The crowd outside the primary health care facility is noisy. The corridors are jam-packed, the atmosphere suffocating. Women and children in all positions: standing, sitting and some even lying down. At the crack of dawn, people start trickling into the PHC and by 8am, the entire building is packed.
Even to the common man, it is easy to decipher what brings these women, clutching children in their arms, to the hospital. The faces of the children are long and thin, with high foreheads, sunken cheeks and eyes pulled deep into their sockets. The hair of the children has lost its shine and has turned from the common jet-black African hair into a sparse reddish-brown mess enveloping their scalp. Their dry scaly skin has an uneven skin tone, dark areas mixed with lighter shades, and is riddled with whitish scales, rash and in some areas, open wounds caused by excessive scratching. The skin, ugly as it, hangs loosely off their protruding bones. Contrary to the nature of children, who would otherwise be running around playing and breaking things, these ones lie weakly in the arms of their mothers, quietly as if they too are waiting patiently for the doctor. The reality, however, is that they simply lack the energy to do otherwise.
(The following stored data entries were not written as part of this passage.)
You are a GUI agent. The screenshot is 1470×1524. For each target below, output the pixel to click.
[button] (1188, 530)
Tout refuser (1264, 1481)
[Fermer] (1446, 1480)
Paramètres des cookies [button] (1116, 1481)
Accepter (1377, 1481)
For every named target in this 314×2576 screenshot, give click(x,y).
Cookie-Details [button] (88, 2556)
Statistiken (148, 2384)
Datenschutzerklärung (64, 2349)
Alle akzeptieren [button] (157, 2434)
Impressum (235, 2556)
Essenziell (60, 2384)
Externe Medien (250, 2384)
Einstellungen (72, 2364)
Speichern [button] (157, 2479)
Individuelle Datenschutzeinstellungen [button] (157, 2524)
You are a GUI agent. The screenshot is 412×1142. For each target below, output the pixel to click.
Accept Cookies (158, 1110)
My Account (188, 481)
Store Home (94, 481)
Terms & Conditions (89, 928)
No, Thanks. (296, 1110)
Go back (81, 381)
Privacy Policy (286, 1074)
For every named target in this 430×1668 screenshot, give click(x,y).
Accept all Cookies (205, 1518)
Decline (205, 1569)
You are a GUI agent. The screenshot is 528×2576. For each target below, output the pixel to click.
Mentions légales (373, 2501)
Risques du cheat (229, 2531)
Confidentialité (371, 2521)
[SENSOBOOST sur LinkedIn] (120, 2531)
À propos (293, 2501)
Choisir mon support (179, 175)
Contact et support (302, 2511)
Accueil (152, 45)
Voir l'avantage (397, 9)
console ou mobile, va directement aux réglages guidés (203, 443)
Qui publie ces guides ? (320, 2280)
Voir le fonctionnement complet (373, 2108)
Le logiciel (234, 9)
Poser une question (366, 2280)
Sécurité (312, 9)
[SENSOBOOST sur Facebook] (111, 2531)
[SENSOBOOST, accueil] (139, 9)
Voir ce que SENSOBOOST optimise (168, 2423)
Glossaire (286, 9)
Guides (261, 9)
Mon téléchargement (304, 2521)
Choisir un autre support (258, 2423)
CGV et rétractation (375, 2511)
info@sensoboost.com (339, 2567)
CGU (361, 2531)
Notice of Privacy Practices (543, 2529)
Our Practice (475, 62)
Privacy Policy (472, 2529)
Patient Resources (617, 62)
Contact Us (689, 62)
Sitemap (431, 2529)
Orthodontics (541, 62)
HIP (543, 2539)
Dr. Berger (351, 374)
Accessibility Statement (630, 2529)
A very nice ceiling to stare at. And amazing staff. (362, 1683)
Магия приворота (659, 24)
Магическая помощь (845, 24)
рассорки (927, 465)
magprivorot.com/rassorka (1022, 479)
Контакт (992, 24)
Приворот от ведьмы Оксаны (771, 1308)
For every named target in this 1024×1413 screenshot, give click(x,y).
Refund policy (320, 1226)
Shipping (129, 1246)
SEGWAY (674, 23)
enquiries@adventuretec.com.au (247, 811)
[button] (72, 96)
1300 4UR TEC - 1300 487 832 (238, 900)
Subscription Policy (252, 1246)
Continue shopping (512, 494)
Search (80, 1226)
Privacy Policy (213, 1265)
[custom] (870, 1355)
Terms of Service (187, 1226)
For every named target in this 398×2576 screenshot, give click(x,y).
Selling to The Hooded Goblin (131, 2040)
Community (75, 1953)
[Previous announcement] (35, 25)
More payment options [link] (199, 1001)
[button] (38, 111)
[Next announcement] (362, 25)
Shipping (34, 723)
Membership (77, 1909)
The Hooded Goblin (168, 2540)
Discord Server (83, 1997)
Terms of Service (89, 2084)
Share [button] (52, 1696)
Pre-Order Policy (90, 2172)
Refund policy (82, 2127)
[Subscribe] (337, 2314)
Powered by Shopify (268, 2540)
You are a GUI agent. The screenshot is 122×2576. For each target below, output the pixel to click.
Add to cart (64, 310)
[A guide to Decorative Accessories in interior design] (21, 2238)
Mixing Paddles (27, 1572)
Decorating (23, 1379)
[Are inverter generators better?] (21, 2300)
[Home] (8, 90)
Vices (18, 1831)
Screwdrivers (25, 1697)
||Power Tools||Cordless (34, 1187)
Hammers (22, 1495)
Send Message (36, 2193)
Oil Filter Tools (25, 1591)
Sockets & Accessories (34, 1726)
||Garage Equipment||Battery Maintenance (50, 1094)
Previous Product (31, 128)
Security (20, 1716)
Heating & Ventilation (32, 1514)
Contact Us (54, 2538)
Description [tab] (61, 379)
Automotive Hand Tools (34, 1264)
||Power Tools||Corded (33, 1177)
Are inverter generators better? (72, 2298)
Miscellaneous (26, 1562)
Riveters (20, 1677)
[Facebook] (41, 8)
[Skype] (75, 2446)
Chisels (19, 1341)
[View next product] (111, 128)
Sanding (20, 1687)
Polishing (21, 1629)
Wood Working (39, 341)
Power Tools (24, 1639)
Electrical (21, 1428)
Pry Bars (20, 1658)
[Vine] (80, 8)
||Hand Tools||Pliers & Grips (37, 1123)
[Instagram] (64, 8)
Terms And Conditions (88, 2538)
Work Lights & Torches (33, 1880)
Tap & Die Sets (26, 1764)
Even to the common man, it is easy to see that these children suffer from malnutrition.
Zainab has been coming to the Medecines San Frontiers (MSF) run PHC for the past three months. Her son, Usman is 16-months old and weighs only 8kg. At their initial visit, he weighed 6.5kg and could hardly sit without support. Now, however, he has started to crawl. Zainab lives with her husband and six children in a two-bedroom, rented house in a densely populated ghetto popularly dubbed ‘China’ (no offence intended) in Kano city. Her husband works as a security officer for a company while she braids hair for a living. Three of her children were diagnosed with severe acute malnutrition this year. She was worried about her son, Usman, because his older brother (a three-year-old) had died two months ago after having fever and what she calls ‘limonia’ (pneumonia).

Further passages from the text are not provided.